RAG Evaluation & Benchmarking

Systematically measure and improve your RAG pipeline quality using RAGAS metrics and the benchmarking harness.

Table of contents

  1. Overview
  2. RAGAS Metrics Explained
    1. Faithfulness (0.0 - 1.0)
    2. Answer Relevancy (0.0 - 1.0)
    3. Context Precision (0.0 - 1.0)
    4. Context Recall (0.0 - 1.0)
    5. Overall RAGAS Score
  3. Quick Start: Evaluate Your RAG
    1. Basic Evaluation
    2. Batch Evaluation
  4. Benchmarking Harness
    1. Running Pre-Built Benchmarks
    2. Understanding the Output
  5. What Each Benchmark Tests
    1. Fusion Strategy Benchmark
    2. Chunking Strategy Benchmark
    3. Embedding Provider Benchmark
  6. Programmatic Benchmarking
    1. Custom Benchmark Suite
    2. Custom Dataset Format
  7. Improving Your RAG with Benchmarks
    1. Optimization Workflow
    2. Common Optimization Patterns
      1. Low Faithfulness Score
      2. Low Context Precision
      3. Low Context Recall
      4. Low Answer Relevancy
  8. Interpreting Results
    1. What’s a Good RAGAS Score?
    2. Comparing Configurations
  9. Benchmark Results Reference
    1. Fusion Strategy Results
    2. Chunking Strategy Results
  10. Best Practices
    1. 1. Start with Baselines
    2. 2. Change One Variable at a Time
    3. 3. Use Representative Data
    4. 4. Consider the Full Picture
    5. 5. Monitor in Production
    6. 6. Re-benchmark After Changes
  11. API Reference
    1. RAGASEvaluator
    2. EvalSample
    3. RAGASMetrics
    4. BenchmarkRunner
  12. Next Steps

Overview

Building a RAG (Retrieval-Augmented Generation) system is just the beginning.

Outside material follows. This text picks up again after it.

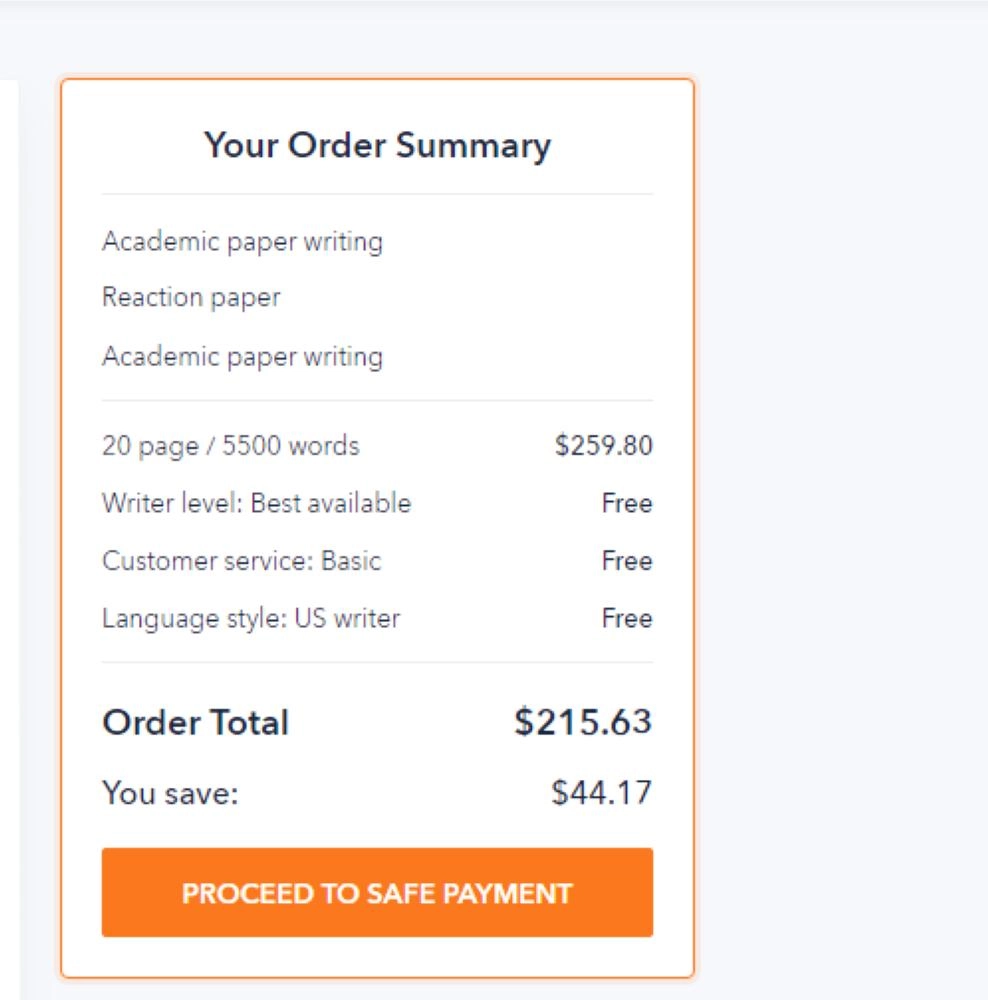
Task: Click Customer service: Basic row label
Action: tap(241, 561)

The real challenge is knowing whether your retrieval is actually helping your LLM produce better answers. LLM4S provides two complementary tools:

  1. RAGAS Evaluator - Measure retrieval and generation quality with industry-standard metrics
  2. Benchmarking Harness - Systematically compare different RAG configurations

Key Benefits:

  • Data-driven optimization of chunking strategies
  • Objective comparison of fusion methods (RRF vs weighted vs vector-only)
  • Embedding provider evaluation
  • Reproducible experiments with JSON reports

RAGAS Metrics Explained

RAGAS (Retrieval Augmented Generation Assessment) provides four core metrics:

Faithfulness (0.0 - 1.0)

Measures whether the generated answer is grounded in the retrieved context.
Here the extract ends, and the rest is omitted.